Frage: Mein Nachbar, der in Geldangelegenheiten sehr bewandert ist, hat mir geraten, jetzt unbedingt in Total- oder Absolute-Return-Fonds zu investieren. Mir sagt das gar nichts. Können Sie mir erklären, was sich hinter diesen Begriffen verbirgt?
Gerd B. aus Langenlonsheim

 

Antwort: Fonds mit Total-Return- oder Absolute-Return-Strategien haben eine einfache Zielvorgabe: Es geht darum, eine möglichst hohe absolute und positive Rendite zu erwirtschaften. Was zunächst nach einer Selbstverständlichkeit klingt, ist in Wirklichkeit der größte Unterschied dieser Asset-Klasse zu ähnlichen Anlageformen. Klassische Investmentfonds sind nämlich nicht an ein Renditeziel gekoppelt, sondern an Vergleichsgrößen wie etwa einen Index. Diesen gilt es dann zu schlagen. Dieses Ziel kann der Fondsmanager auch mit einer negativen Rendite erreichen, wenn die gewählte Benchmark noch schlechter abschneidet.

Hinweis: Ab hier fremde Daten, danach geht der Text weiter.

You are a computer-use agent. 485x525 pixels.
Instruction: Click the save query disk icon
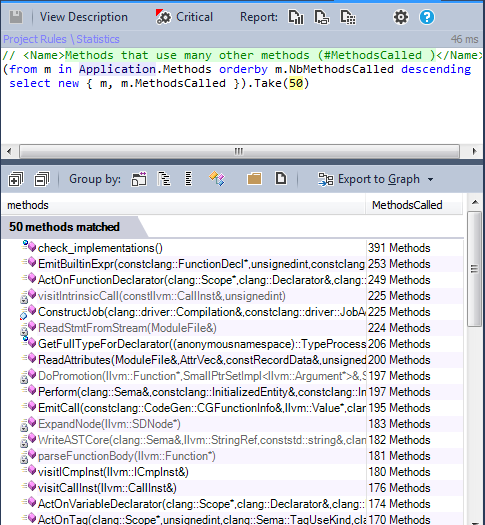pyautogui.click(x=16, y=17)
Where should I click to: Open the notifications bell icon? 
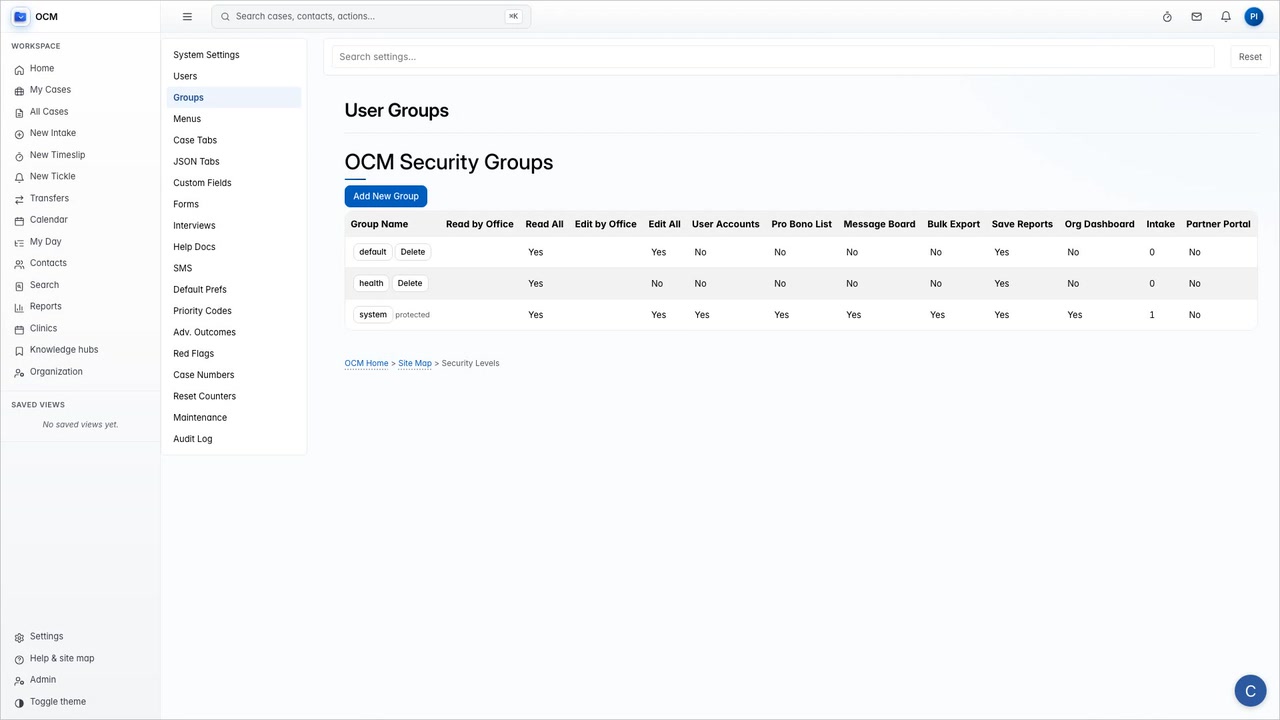(x=1225, y=16)
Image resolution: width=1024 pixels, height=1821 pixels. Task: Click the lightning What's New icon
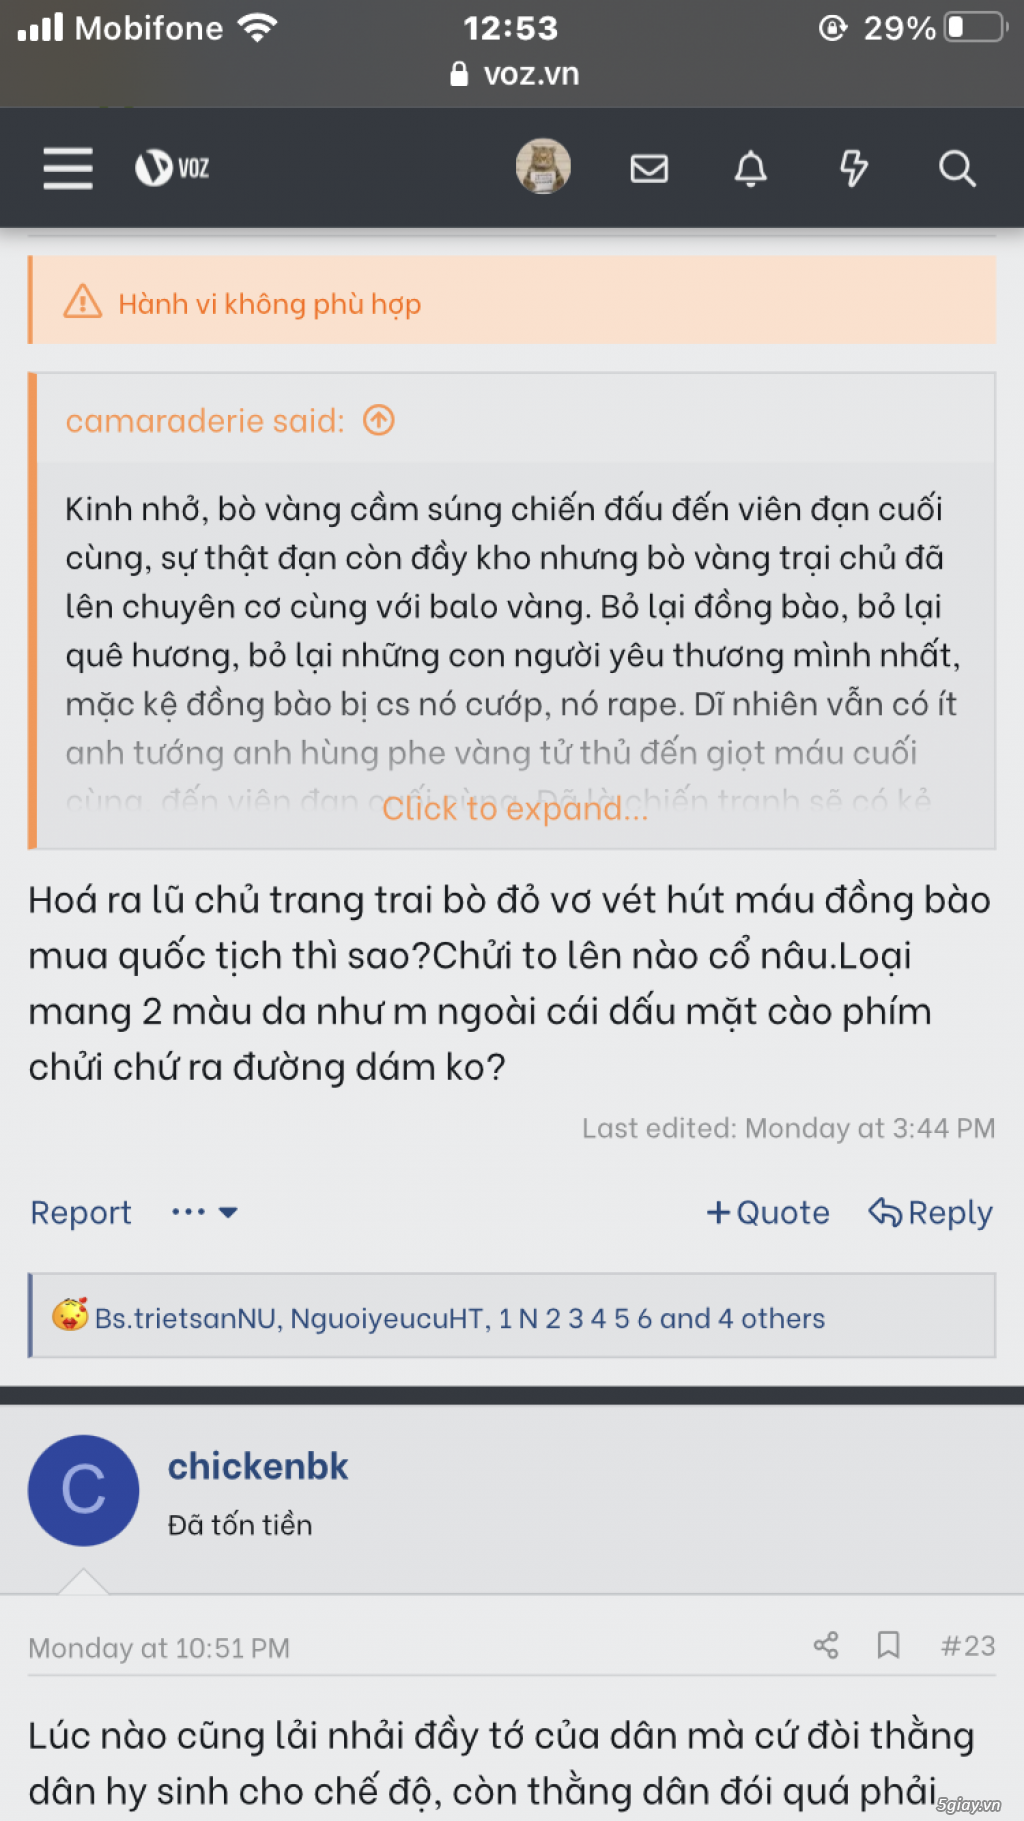853,168
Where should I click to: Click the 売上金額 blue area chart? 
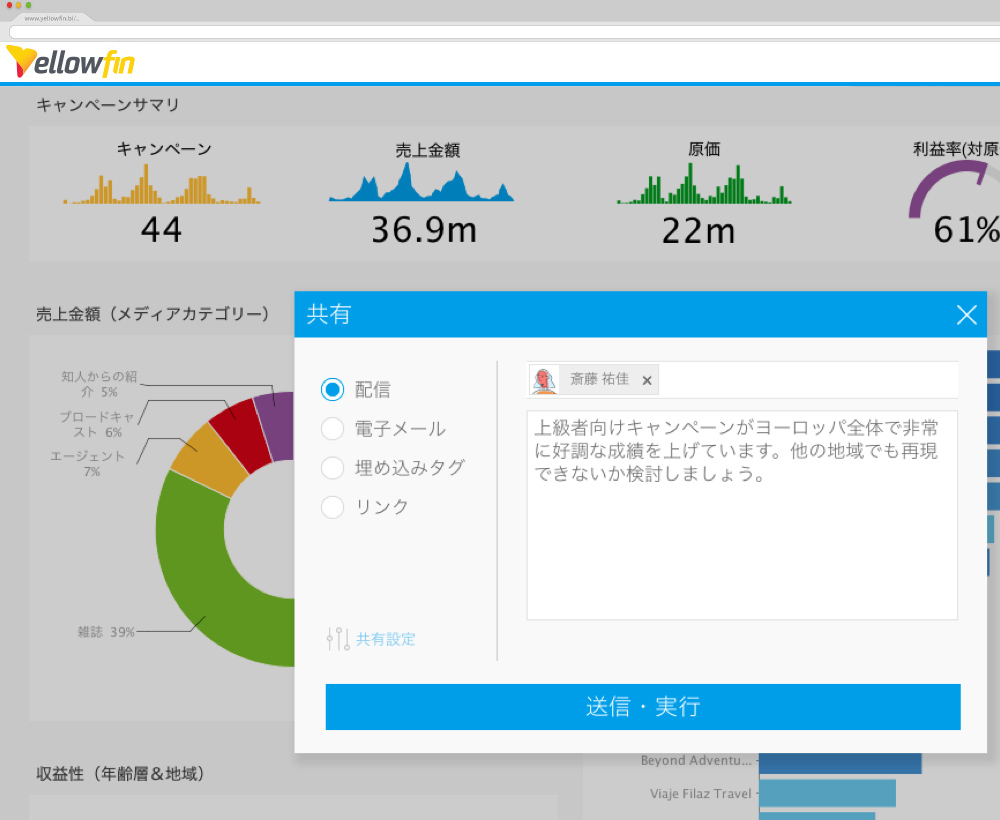[x=420, y=185]
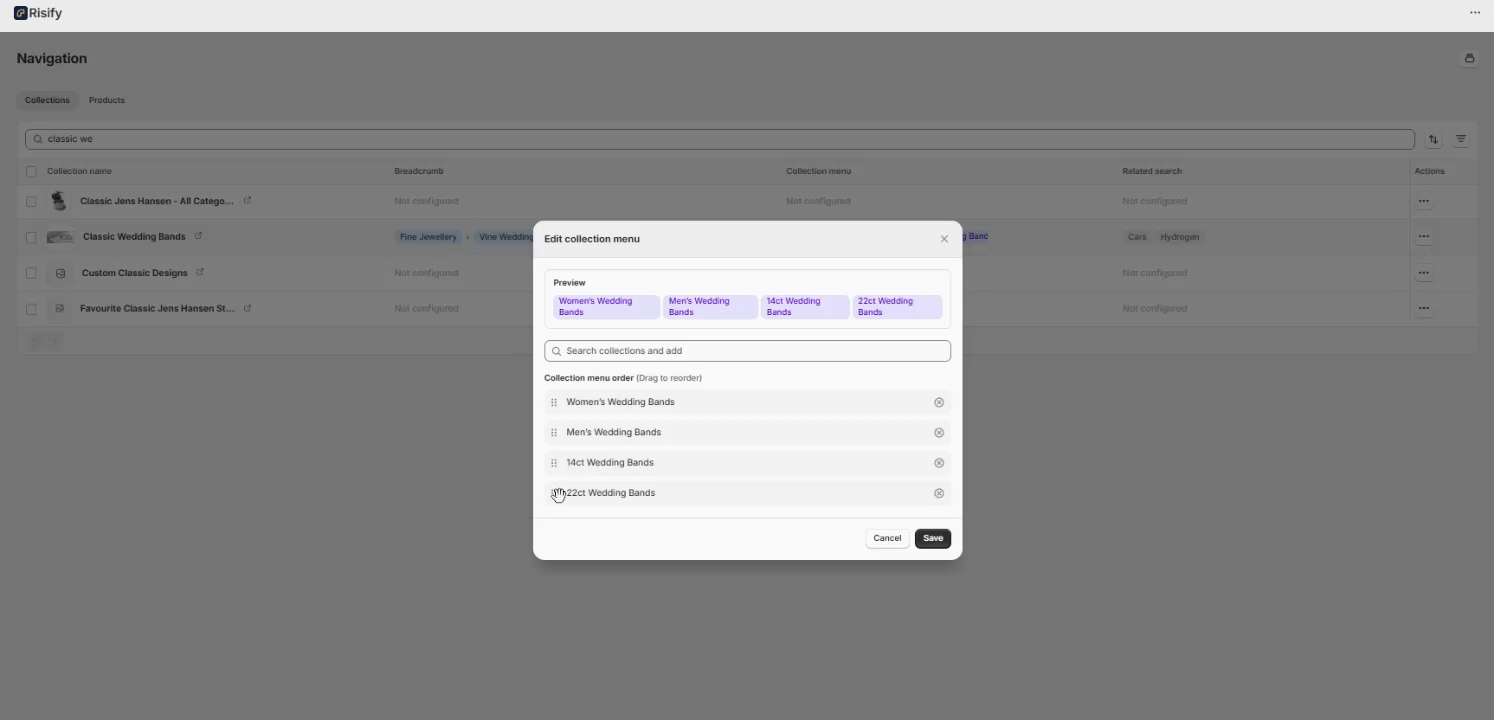Open the Collections tab
The width and height of the screenshot is (1494, 720).
pos(47,100)
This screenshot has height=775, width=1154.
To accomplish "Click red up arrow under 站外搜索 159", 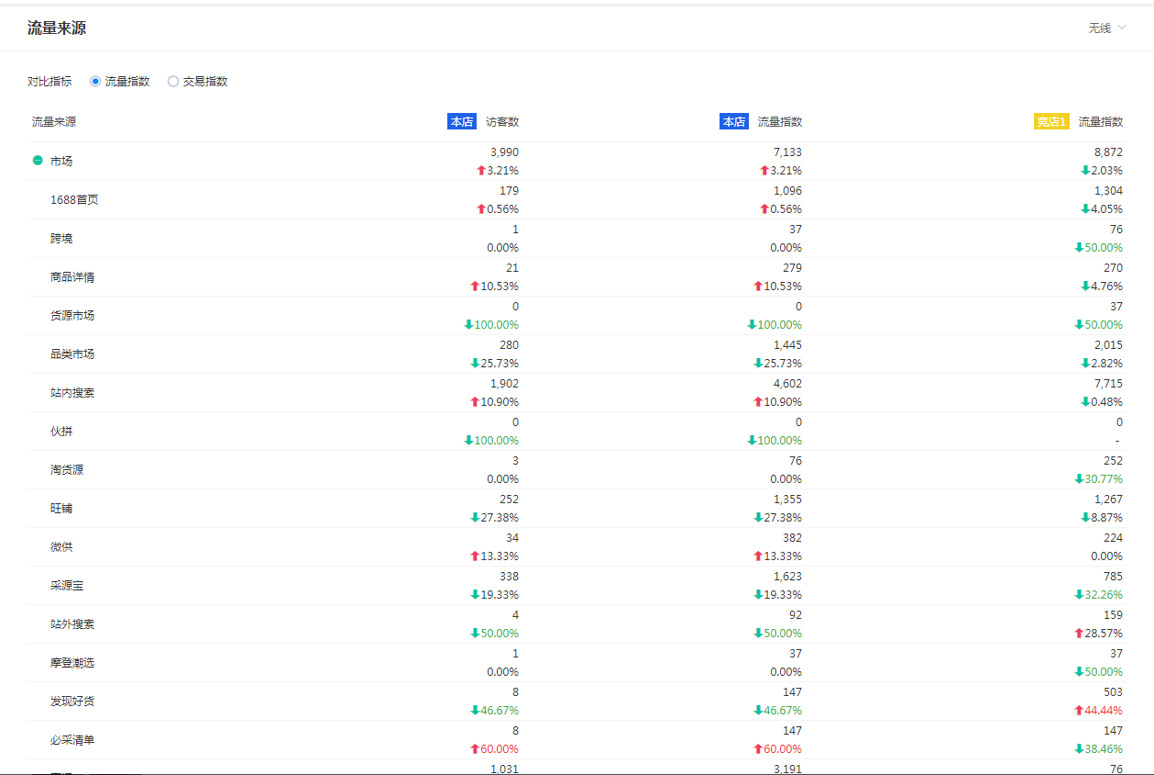I will 1079,634.
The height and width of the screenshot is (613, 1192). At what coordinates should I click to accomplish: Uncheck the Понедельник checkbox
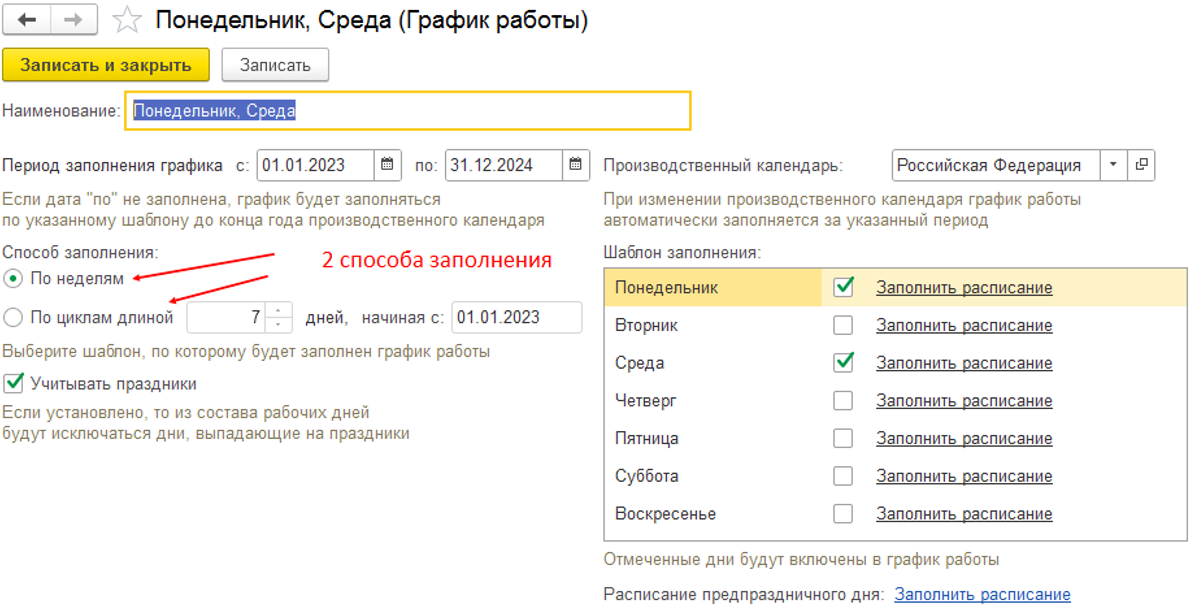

Klar ist, dass die Auswahl der Papiere, in die investiert werden kann, durch eine solche Zielvorgabe stark eingeschränkt wird. Schließlich ist das Risiko, gegen den Vergleichsindex zu verlieren, umso größer, je weiter man sich von den darin enthaltenen Werten entfernt. Ganz anders bei dem Verwalter eines Return-Fonds, der im Prinzip investieren kann, wie er will. Leider gibt es keine eindeutige Klassifizierung dieser Fondsart. Häufig genug verbergen sich hinter der schönen Bezeichnung einfache Mischfonds (Renten und Aktien), Renten-, Garantie- oder Dachfonds. Insgesamt gesehen sind die Return-Fonds also eher mit Vorsicht zu genießen. Denn was gut klingt, muss nicht unbedingt zu überdurchschnittlichen Renditen führen. Das ist jedenfalls die Erfahrung der letzten Jahre, in denen diese Anlageklasse eher schlechter abgeschnitten hat als klassische Formen.